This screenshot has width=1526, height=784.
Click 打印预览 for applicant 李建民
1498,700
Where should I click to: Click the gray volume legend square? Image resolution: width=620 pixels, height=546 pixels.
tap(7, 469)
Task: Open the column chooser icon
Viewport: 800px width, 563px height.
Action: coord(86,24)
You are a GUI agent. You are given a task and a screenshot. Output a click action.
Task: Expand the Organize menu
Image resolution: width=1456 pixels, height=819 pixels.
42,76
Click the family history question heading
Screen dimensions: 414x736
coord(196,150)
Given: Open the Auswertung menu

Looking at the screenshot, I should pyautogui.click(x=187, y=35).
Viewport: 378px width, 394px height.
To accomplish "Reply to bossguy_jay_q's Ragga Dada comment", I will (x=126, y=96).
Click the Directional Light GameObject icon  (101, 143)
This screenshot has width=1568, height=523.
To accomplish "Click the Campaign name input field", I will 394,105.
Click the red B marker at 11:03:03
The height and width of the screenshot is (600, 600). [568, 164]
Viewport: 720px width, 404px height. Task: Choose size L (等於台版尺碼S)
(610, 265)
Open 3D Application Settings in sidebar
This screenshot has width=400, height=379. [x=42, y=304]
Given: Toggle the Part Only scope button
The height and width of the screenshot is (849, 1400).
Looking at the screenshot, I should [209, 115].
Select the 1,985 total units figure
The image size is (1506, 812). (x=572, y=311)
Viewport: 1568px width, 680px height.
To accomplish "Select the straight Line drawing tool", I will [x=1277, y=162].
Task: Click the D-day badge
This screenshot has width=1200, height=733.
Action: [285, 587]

* * *

Arrange the records above as a numbered list, omitting blank lines.

▶ **ANSWER**
1. This screenshot has width=1526, height=784.
2. Click 打印预览 for applicant 李建民
3. 1498,700
4. Where should I click to: Click the gray volume legend square? Image resolution: width=620 pixels, height=546 pixels.
5. tap(7, 469)
6. Task: Open the column chooser icon
7. Viewport: 800px width, 563px height.
8. Action: coord(86,24)
9. You are a GUI agent. You are given a task and a screenshot. Output a click action.
10. Task: Expand the Organize menu
11. Image resolution: width=1456 pixels, height=819 pixels.
12. 42,76
13. Click the family history question heading
14. Screen dimensions: 414x736
15. coord(196,150)
16. Given: Open the Auswertung menu
17. Looking at the screenshot, I should pyautogui.click(x=187, y=35).
18. Viewport: 378px width, 394px height.
19. To accomplish "Reply to bossguy_jay_q's Ragga Dada comment", I will (x=126, y=96).
20. Click the Directional Light GameObject icon  (101, 143)
21. This screenshot has width=1568, height=523.
22. To accomplish "Click the Campaign name input field", I will 394,105.
23. Click the red B marker at 11:03:03
24. The height and width of the screenshot is (600, 600). [568, 164]
25. Viewport: 720px width, 404px height. Task: Choose size L (等於台版尺碼S)
26. (610, 265)
27. Open 3D Application Settings in sidebar
28. This screenshot has width=400, height=379. [x=42, y=304]
29. Given: Toggle the Part Only scope button
30. The height and width of the screenshot is (849, 1400).
31. Looking at the screenshot, I should [209, 115].
32. Select the 1,985 total units figure
33. The image size is (1506, 812). (x=572, y=311)
34. Viewport: 1568px width, 680px height.
35. To accomplish "Select the straight Line drawing tool", I will [x=1277, y=162].
36. Task: Click the D-day badge
37. This screenshot has width=1200, height=733.
38. Action: [285, 587]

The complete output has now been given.